Benjamin Brown v. Shasta Union High School District (Student Drug Testing)
Join the math team, take a drug test. That was the rule at the Shasta Union High School District, which enacted a policy requiring students to submit to random drug testing in order to participate in any school-sponsored activities, including choir, the science bowl, and the mock trial team. Mandatory suspicionless school drug testing, an approach promoted with fervor by the Bush Administration, violates students' right to privacy.
In December 2008, the ACLU Foundation of Northern California, in cooperation with the national law firm Pillsbury Winthrop Shaw Pittman LLP, filed a lawsuit against SUHSD challenging the policy.
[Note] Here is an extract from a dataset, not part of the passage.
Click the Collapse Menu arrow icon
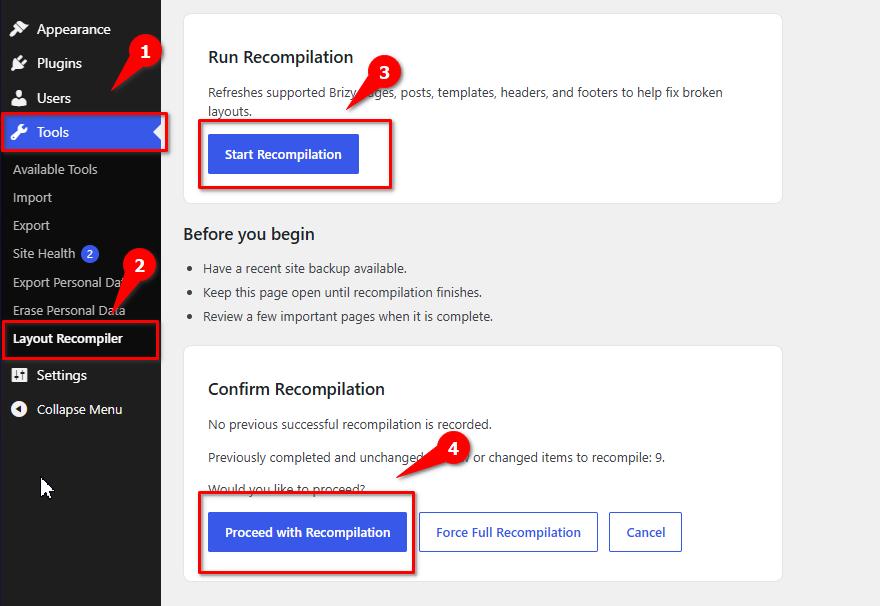Screen dimensions: 880x606 tap(19, 409)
On May 6, 2009, the California Superior Court issued a preliminary injunction halting the district's drug testing program.
Under the district's policy, which was partly financed by a federal program that funded suspicionless testing but not drug-prevention efforts, students who did not agree to provide a urine sample for testing were barred from participating. One plaintiff was targeted repeatedly by a school administrator until he complied. He tested negative. Another plaintiff, senior Brittany Dalton, objected to being tested and was not allowed to play the flute in a parade.
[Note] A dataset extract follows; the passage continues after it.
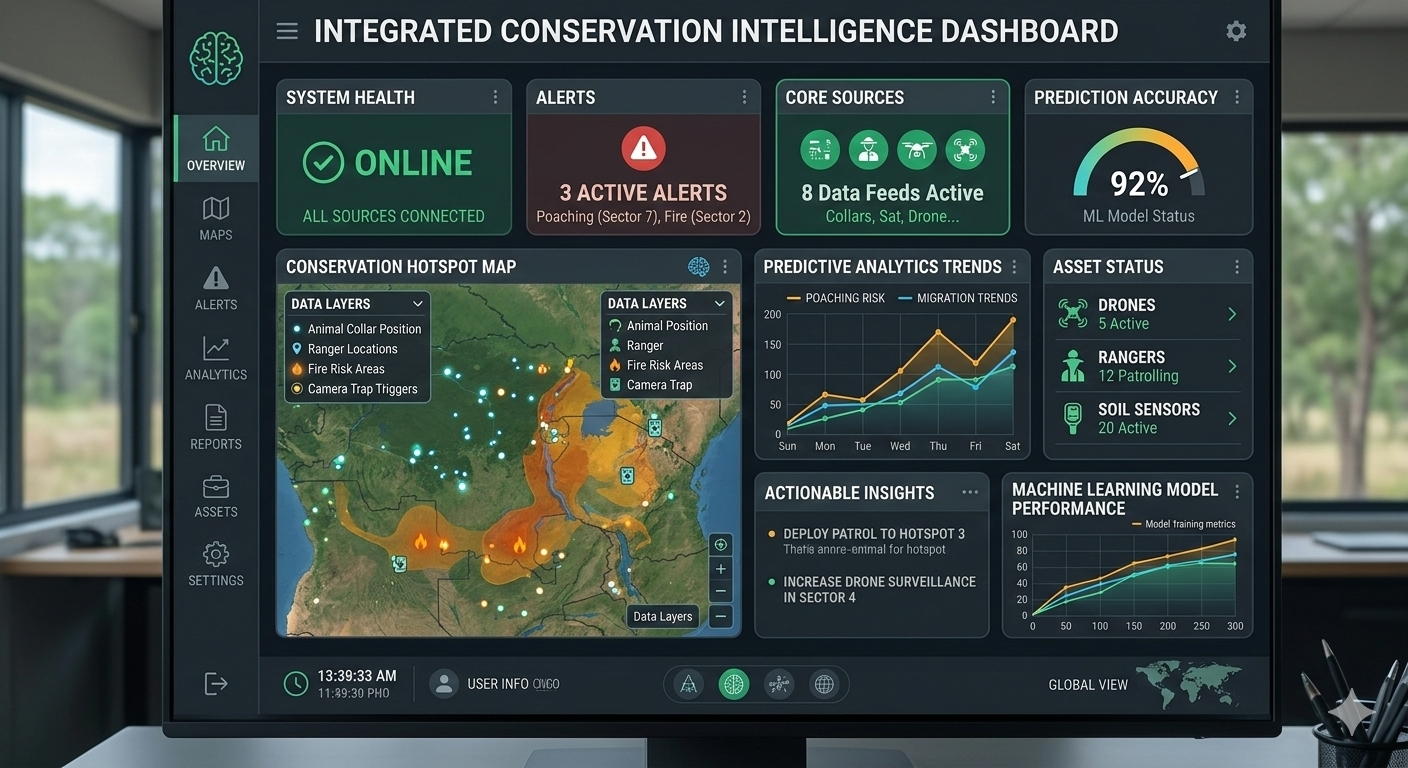Image resolution: width=1408 pixels, height=768 pixels.
Task: Open the Maps tab in sidebar
Action: (x=216, y=219)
The lawsuit argues that the suspicionless drug testing of students involved in these types of activities violates the California Constitution.
The preliminary injunction will remain in place until the case is finally resolved or until further order of the court. The injunction applies to the entire Shasta Union High School District.
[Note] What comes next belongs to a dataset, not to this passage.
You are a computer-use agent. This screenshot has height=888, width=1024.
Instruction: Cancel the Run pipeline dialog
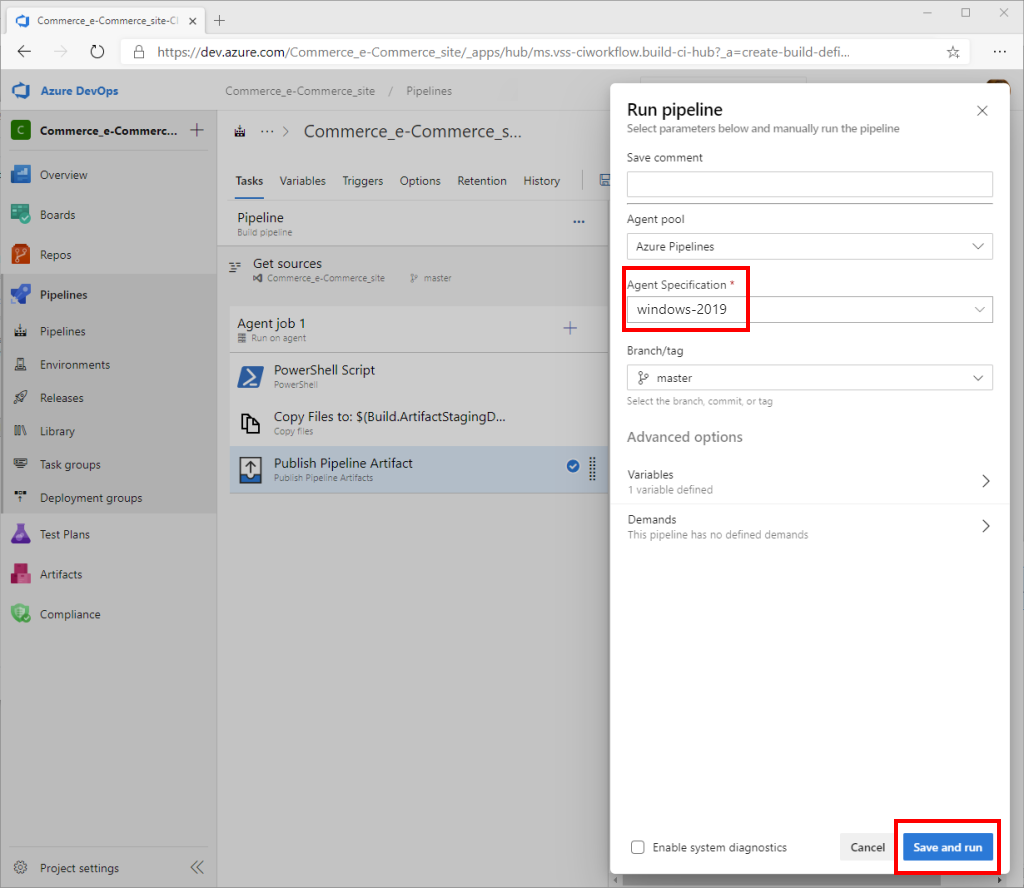coord(867,847)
Because of the injunction, Brittany Dalton was able to play in a statewide flute ensemble competition in May. She won a gold medal.
The school district filed an appeal. On Sep. 2, 2010, the California Court of Appeal upheld the superior court's decision to issue a preliminary injunction.
On Sep. 6, 2011 the ACLU Foundation of Northern California announced that it reached a settlement with the Shasta Union High School District. Under that agreement, the District agreed to abandon the unconstitutional policy.